$f(x)=x^2-[x^2]$ is continuous?

Question

$f(x)=x^2-[x^2]$ is continuous? If not than say it has first order or second order breakpoints.

Can we say because $x^2$ is continuous $[x^2]$ is not than $f(x)$ is not continuous?

$[x]$ is $floor$ function.

Answer 1

$f(x)=x^2-\lfloor x^2 \rfloor$ of course is not continuous - consider, for example $x=\pm 1$. In general, $\pm \sqrt{n}$ are "jump" breakpoints.

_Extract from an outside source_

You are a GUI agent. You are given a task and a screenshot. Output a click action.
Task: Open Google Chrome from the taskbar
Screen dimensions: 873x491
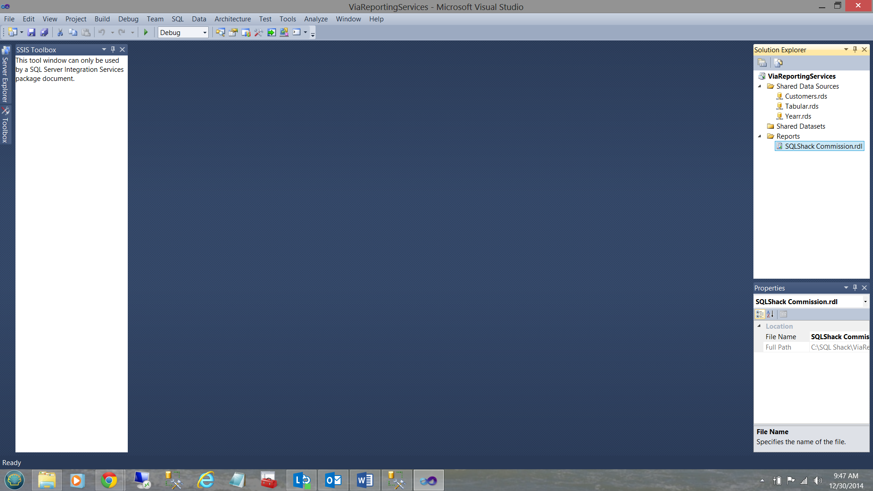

When $f$ is continuous and $g$ not, then $\phi=f\pm g$ cannot be continuous, because if it is, then also become continuous $g=\phi -f$, which contradicts assumption.

Answer 2

$f(x)=x^2-[x^2]=\{x^2\}$, where $\{\}$ is fractional part function.
$f$ is not continuous at any points of the type $\pm\sqrt n$, where $n\in \mathbb N$. Although $f$ is continuous at $x=0$.
At points $x=\pm \sqrt n, g(x)=[x^2]$ is discontinuous but $h(x)=x^2$ is continuous at $x=\pm \sqrt n$ so if $f(x)$ is continuous then so is $g(x)=h(x)-f(x)$, which is contradiction.

Answer 3

Well, play around when $x$ is just under and just over an integer.

$x^2 -[x^2]\approx 0$ if $x =n + \delta$ for a very small $\delta > 0$.

That is to says if $x = n + \delta$ then $x^2 - [x^2] = (n+\delta)^2 - [(n+\delta)^2] =n^2 + 2\delta n + \delta^2 -[n^2 + 2\delta n + \delta^2] = (n^2+2\delta n + \delta^2) - n^2 = 2\delta n + \delta^2\approx 0$

But if $x = n -\delta$ for a very small $\delta > 0$ then

$x^2 = n^2 - 2n\delta +\delta^2 < n^2$ (assuming $\delta$ is small enough and $x \ne 0$ so $[x^2] = [n^2 - 2n\delta + \delta^2] = n^2 -1$.

So $x^2 -[x^2] = -2\delta + \delta^2 + 1 \approx 0$.

Or more formally $\lim_{x\to n+\in \mathbb Z; n\ne 0} x^2 -[x^2] = 0$ but $\lim_{x\to n-\in \mathbb Z; n\ne 0} x^2 -[x^2] = 1$.

We can see we will also have the same if $x$ is near a square root of an integer (other than $0$).

Answer 4

$$f(x)=x^2-[x^2] \implies f(n)=0$$ $$\implies f(n^{+})=\lim_{h \to 0} f(n+h)=\lim_{h \to 0}(n+h)^2-[(n+h)^2]$$ $$=\lim_{h \to 0} (n^2+h^2+2nh-[n^2+2nh+h^2])=\lim_{h \to 0}(n^2+h^2+2nh-n^2)=0$$ Next, $$f(n^-)=\lim_{h \to 0} (n-h)^2-[(n-h)^2]=\lim_{h\to 0} n^2-2nh+h^2-[n^2-2nh+h^2]=\lim_{h \to 0} n^2-2nh+h^2-n^2+1=1$$ As $f(n^+) \ne f(n^-)$, $f(x)$ is discontinuous at every integer.